==== TASK INPUT ====
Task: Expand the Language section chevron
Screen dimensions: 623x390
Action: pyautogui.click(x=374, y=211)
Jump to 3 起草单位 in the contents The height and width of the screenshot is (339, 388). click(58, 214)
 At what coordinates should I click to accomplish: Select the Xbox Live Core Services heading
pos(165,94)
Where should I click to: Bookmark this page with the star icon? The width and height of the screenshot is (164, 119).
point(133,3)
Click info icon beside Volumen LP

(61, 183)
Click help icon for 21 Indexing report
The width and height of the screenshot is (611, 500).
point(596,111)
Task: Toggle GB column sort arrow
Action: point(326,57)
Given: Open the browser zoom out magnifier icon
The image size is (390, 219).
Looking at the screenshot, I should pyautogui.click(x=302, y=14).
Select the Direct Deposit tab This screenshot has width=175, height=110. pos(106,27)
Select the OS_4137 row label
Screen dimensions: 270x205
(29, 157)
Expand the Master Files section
====
==== TASK INPUT ====
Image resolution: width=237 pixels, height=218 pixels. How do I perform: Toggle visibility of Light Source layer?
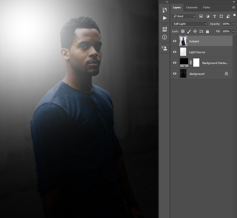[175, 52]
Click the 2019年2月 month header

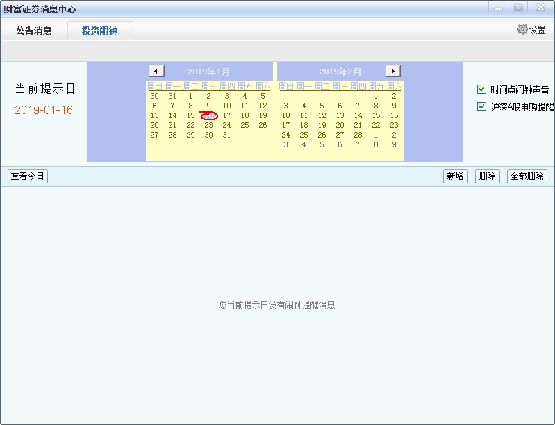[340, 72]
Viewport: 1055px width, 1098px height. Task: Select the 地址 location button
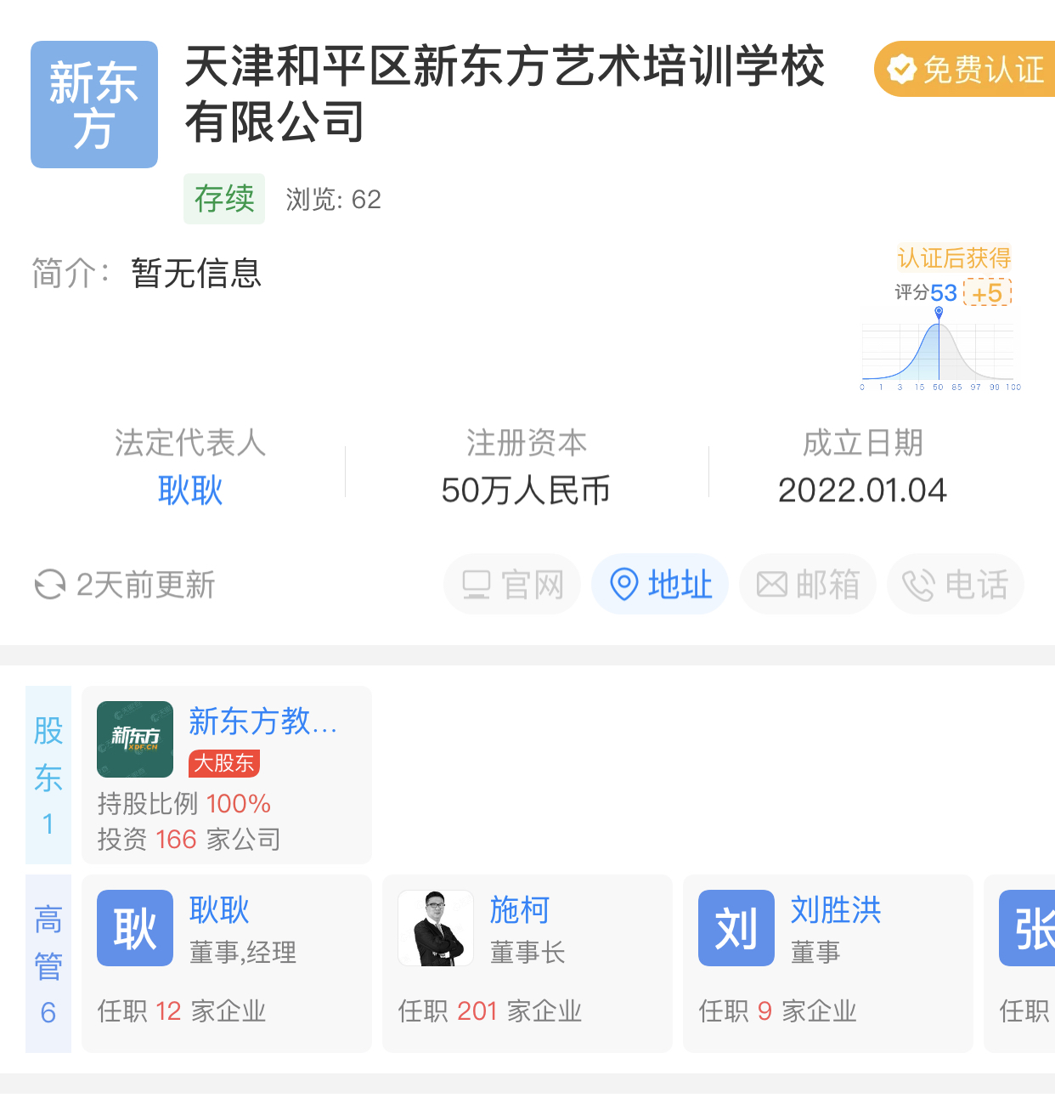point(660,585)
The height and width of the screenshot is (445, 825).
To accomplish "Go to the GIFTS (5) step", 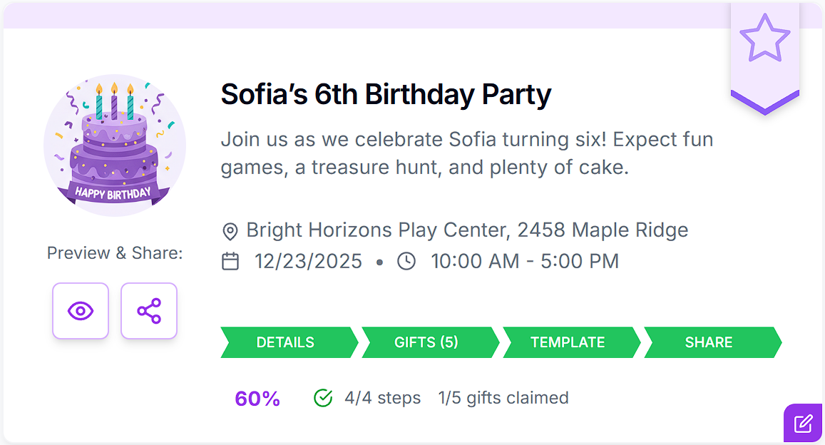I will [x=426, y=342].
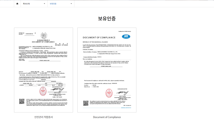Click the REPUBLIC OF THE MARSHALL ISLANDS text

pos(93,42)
====
==== TASK INPUT ====
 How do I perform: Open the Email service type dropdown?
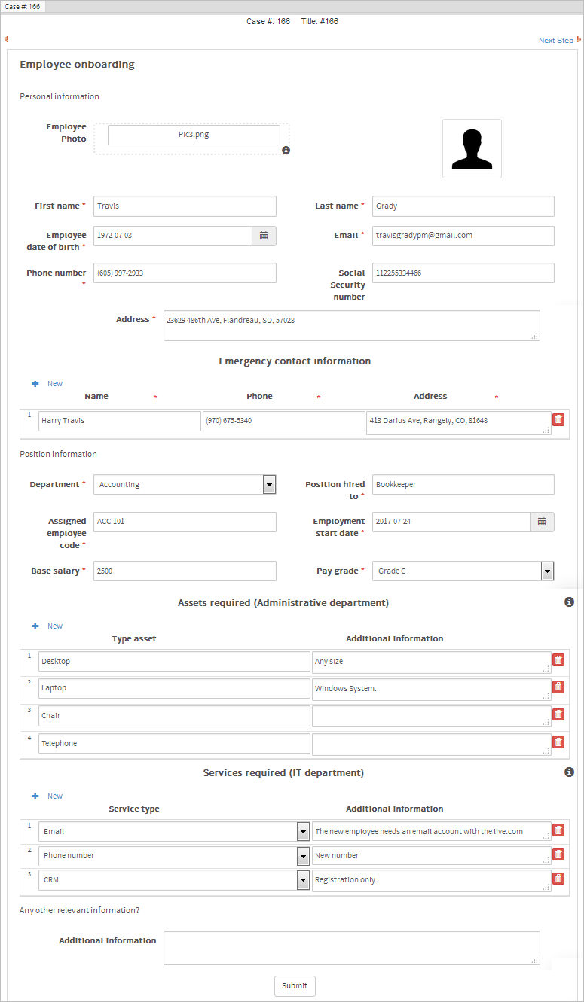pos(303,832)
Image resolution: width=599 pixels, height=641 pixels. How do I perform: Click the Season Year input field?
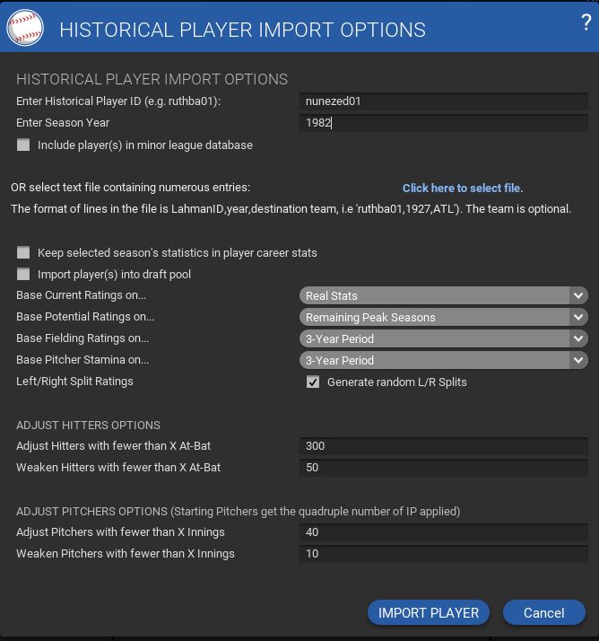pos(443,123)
====
• WORK REQUEST
Reprint exactly the lines above that start at the one with "The image size is (390, 219)." and end at the one with "Expand the Master Files section", keeping both and adding none.

• RESPONSE
The image size is (390, 219).
Looking at the screenshot, I should pyautogui.click(x=302, y=14).
Select the Direct Deposit tab This screenshot has width=175, height=110. pos(106,27)
Select the OS_4137 row label
Screen dimensions: 270x205
(29, 157)
Expand the Master Files section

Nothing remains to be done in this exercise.